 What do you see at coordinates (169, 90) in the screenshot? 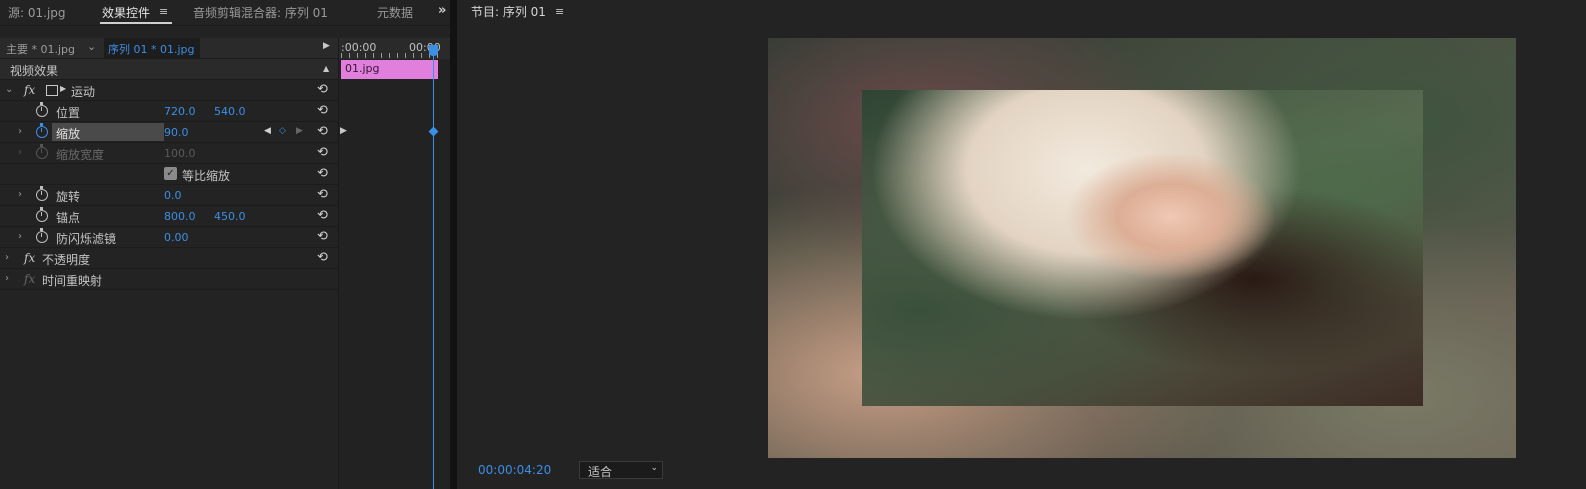
I see `motion-effect-row: ⌄ fx ▶ 运动 ⟲` at bounding box center [169, 90].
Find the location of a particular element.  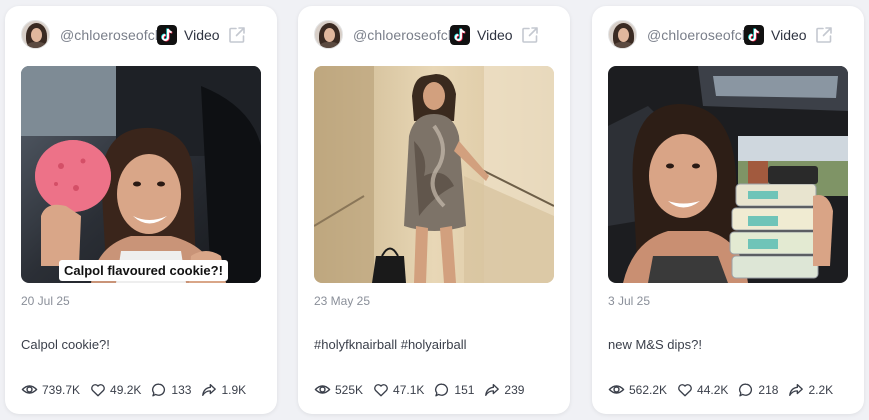

views-stat: 739.7K is located at coordinates (50, 390).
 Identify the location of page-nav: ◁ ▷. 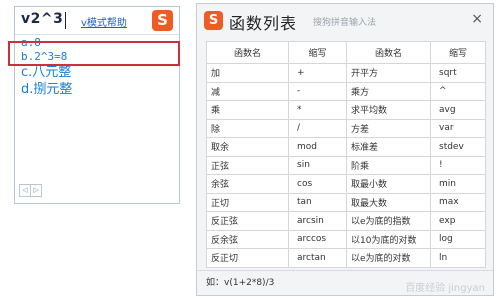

• [Directions for this task] Rewrite the items above, replacing every "location" with "position" and changing nothing else. Leave out the pictures.

• [Answer section]
 What do you see at coordinates (169, 90) in the screenshot? 
I see `motion-effect-row: ⌄ fx ▶ 运动 ⟲` at bounding box center [169, 90].
Find the position of a particular element.  

views-stat: 739.7K is located at coordinates (50, 390).
 Identify the position of page-nav: ◁ ▷. 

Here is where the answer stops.